Listening: Power-Share
Yesterday, I sat down with Paul McLain, a medical doctor who I met in fencing lessons (yes! I love fencing. It's so fun!). We had a conversation for a special project I'm working on called "Beyond the Gobbledygook"—moving beyond all barriers to connect with what's the most real.
Last week, he emailed me and said:
"Hi Hannah—Just finished reading and partially digesting the three articles on listening. Nicely done—just enough stimulus to really initiate thinking and reflection. What's NOT said in the pieces and the questions they generate is really the most important feature of them."
I asked about what he meant in our chat (we recorded it, and will be sharing audio / video soon!).
He talked about how people walk into his office (the doctor's office; him being the doctor) with him having all the power. He said he realizes its something learned, expected, something we've been taught in our society and culture. People come in pain, and the doctor has the power. That dynamic is an acknowledgement that the doctor has the power to diagnose, to prescribe—or not. To either facilitate their healing or to be an insignificant blip in their journey toward healing—or somewhere in between. What he described was intentionally not taking that power. He said that he doesn't give it up completely, because that would be stupid. He is a doctor. He has knowledge he can bring about what might be going on. AND that he intentionally ensures that it's both of them discovering together. He says that's where the magic is. That's where the healing is. In their relationship and connection together.
Sharing the power. Giving some of the power back to the person, and not accepting it.
Years ago, I was one of the 1-2 non-therapists at an international Narrative Therapy conference in Vancouver BC. I wrote about it here in an article called "Person vs. Professional." The keynote at that conference, Marcela Polanco, addressed "the fuckery of professionalism" that has impacted how we "be" together. That fuckery doesn't just apply to how we be together in power dynamics of doctors offices and board rooms, but also how we be together at dinner parties, and in our voting booths and in reading news articles. And yes, for those of us as managers, how we meet 1:1 with employees as "the boss."
By the way, if you're interested in her work, something related: she and James Hibel wrote "Tuning the Ear: Listening in Narrative Therapy" for the Journal of Systemic Therapies. You can check it out here.
We live in a society where we value titles and roles over what people are actually bringing and who they "be" and have to say that's of value.
Not hypothetical people.

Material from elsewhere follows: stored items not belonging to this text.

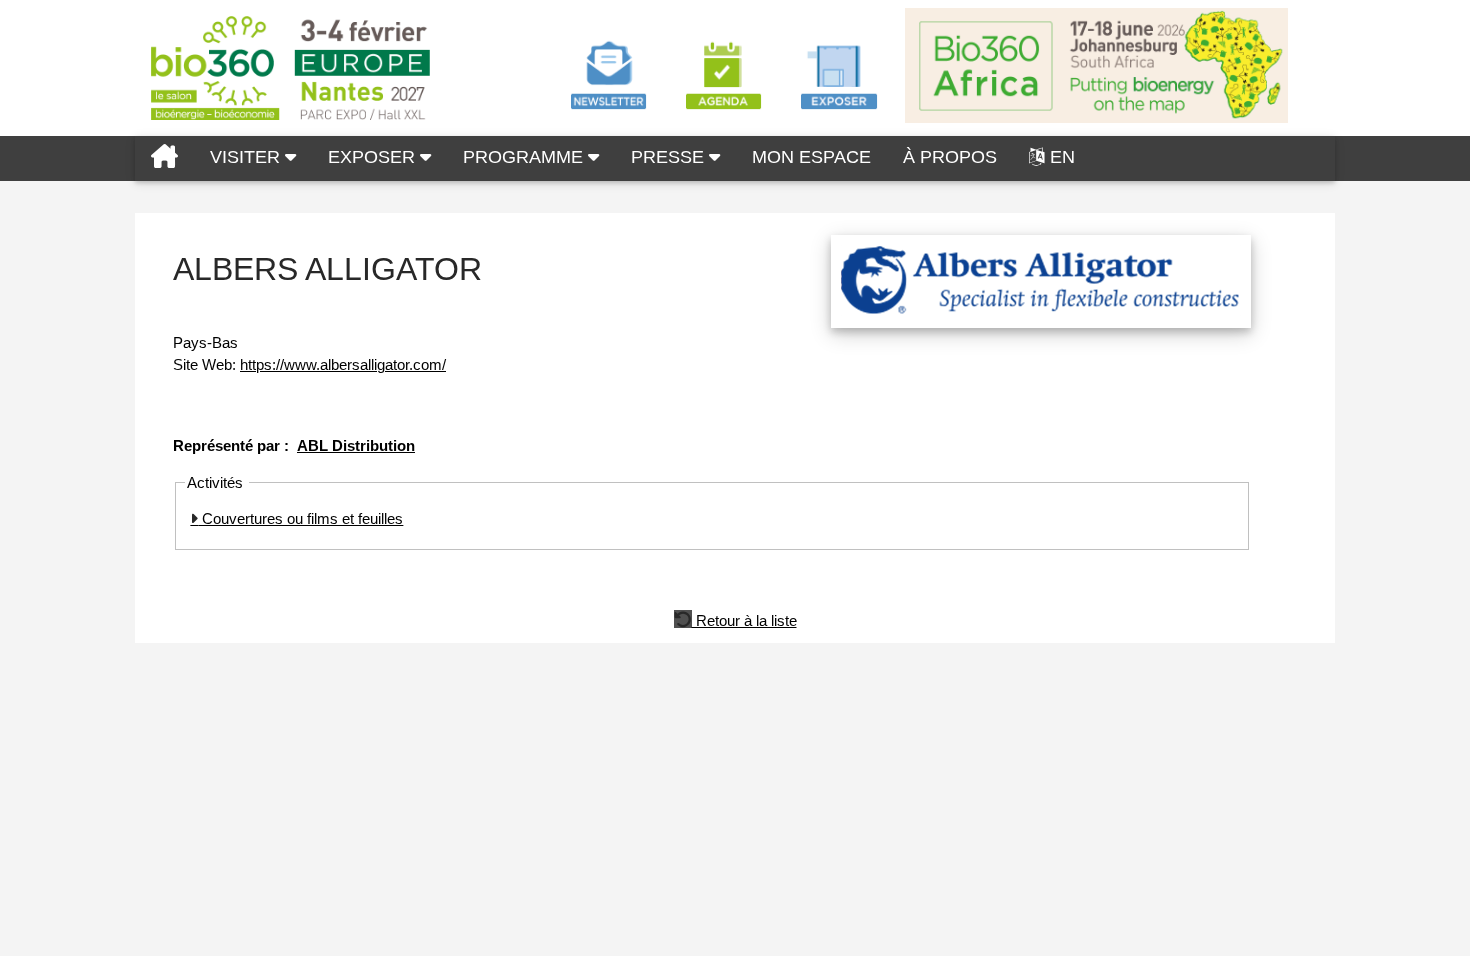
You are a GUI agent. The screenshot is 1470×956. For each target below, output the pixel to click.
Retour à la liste (744, 619)
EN (1062, 157)
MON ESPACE (811, 157)
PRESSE (670, 157)
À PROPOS (950, 157)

Real people.
The people in our lives. In our offices. In our families. The people we have relationships with.
In our culture, we sensationalize youth, but struggle to know how to listen to young people and how to handle what they say. We want to fight against systems built by elders and seniors, and struggle with how to be together—go together—with them, and if that's even possible. Name the people group (we have so many titles and names for types of people in our world today), and we struggle to hear them for one good reason or another. Ages and life stages of people, identity categories (gender, sexuality, race, ethnicity), and job titles like boss board member or rookie or entry-level employee. We are kept from taking people seriously and listening to them.

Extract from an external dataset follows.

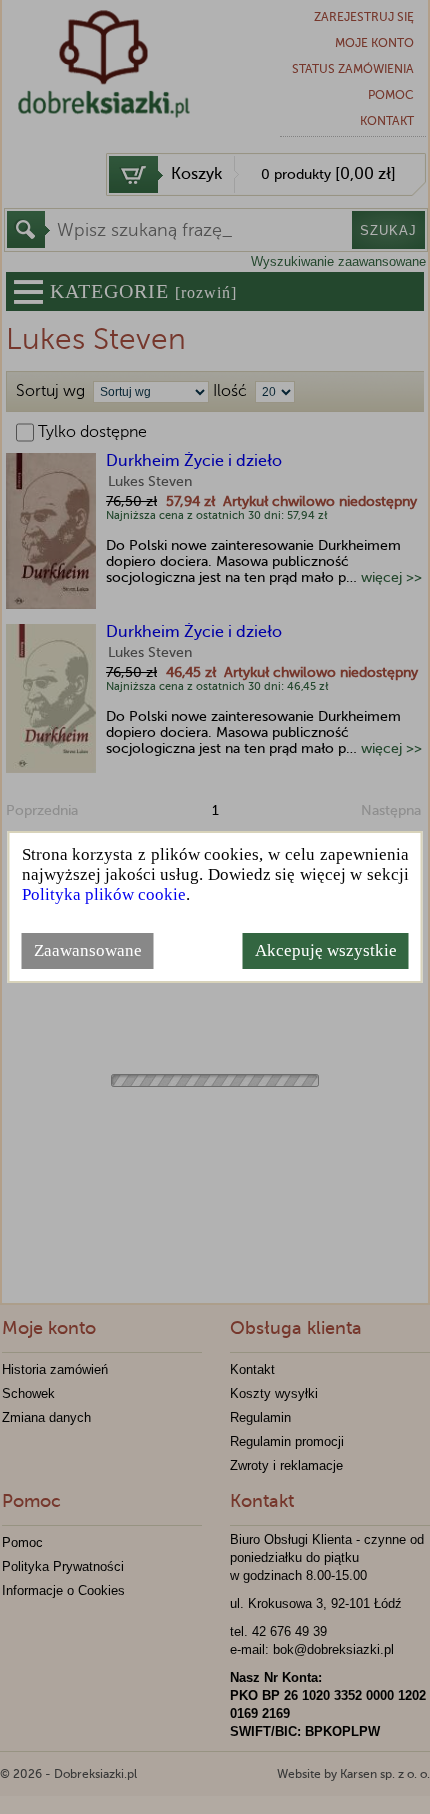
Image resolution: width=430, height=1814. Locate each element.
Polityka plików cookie (104, 894)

If it was normal, maybe it wouldn't feel so revolutionary.
We're in it together though. For real. We're all learning how to be. We all have a choice to see or not see what the results are of our "normal" ways of being. If we see, then we can decide if those results are what we really want.
"Between stimulus and response there is a space. In that space is our power to choose our response. In our response lies our growth and our freedom." - Viktor Frankl
There's this idea of "levels of listening." Otto Scharmer, Theory U. Superficial listening is just smiling and nodding. In one ear and out the other. Confirming what we already know. The deepest level of listening is where we're open to not just our heart and mind being impacted, but even our will—our choices and decisions—transforming as a result.
Where are you in your listening? What level of listening is normal for you?
What would it look like to share the power and perhaps be the better—your world, your life, your community—be the better for it?
Go team.
Cheers to real life—the messy and the beautiful.